What you are asked to do – Below are entries; count the lines containing the string "автобуси". The answer is that number alone.

____

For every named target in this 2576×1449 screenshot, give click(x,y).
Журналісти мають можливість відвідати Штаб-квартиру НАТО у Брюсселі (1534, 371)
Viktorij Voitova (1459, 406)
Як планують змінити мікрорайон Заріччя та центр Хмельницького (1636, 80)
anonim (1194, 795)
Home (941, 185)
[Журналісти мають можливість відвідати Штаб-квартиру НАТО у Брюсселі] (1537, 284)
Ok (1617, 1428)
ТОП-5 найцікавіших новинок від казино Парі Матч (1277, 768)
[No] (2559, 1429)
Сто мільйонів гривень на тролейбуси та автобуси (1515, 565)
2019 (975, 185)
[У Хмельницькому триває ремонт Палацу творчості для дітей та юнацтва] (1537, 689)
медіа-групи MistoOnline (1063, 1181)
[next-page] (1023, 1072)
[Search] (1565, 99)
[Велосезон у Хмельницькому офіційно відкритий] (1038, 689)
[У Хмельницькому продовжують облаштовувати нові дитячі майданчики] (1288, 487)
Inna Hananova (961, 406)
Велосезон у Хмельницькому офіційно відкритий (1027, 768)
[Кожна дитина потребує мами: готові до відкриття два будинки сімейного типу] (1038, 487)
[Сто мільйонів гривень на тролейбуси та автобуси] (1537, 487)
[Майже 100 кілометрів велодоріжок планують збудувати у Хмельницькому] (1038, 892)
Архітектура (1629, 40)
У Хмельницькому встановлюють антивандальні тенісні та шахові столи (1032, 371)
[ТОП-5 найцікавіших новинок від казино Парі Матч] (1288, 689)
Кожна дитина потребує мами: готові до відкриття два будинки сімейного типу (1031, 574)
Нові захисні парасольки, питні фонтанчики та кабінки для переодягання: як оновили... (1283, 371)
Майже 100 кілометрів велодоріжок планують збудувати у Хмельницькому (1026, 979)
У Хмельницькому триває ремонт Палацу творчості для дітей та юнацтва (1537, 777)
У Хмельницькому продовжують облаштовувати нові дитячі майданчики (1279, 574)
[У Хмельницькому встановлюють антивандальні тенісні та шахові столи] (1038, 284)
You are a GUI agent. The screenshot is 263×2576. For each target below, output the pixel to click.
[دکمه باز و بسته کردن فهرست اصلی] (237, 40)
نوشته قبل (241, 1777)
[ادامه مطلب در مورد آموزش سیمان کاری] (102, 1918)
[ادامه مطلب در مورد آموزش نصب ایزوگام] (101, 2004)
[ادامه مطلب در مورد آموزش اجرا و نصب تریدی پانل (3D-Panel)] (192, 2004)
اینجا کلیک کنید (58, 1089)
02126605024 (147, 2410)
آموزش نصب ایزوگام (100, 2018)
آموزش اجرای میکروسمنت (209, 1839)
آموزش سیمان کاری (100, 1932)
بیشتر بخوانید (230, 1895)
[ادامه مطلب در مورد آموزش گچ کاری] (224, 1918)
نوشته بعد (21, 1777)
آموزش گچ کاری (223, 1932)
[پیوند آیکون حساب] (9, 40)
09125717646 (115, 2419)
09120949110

____

Response box – 2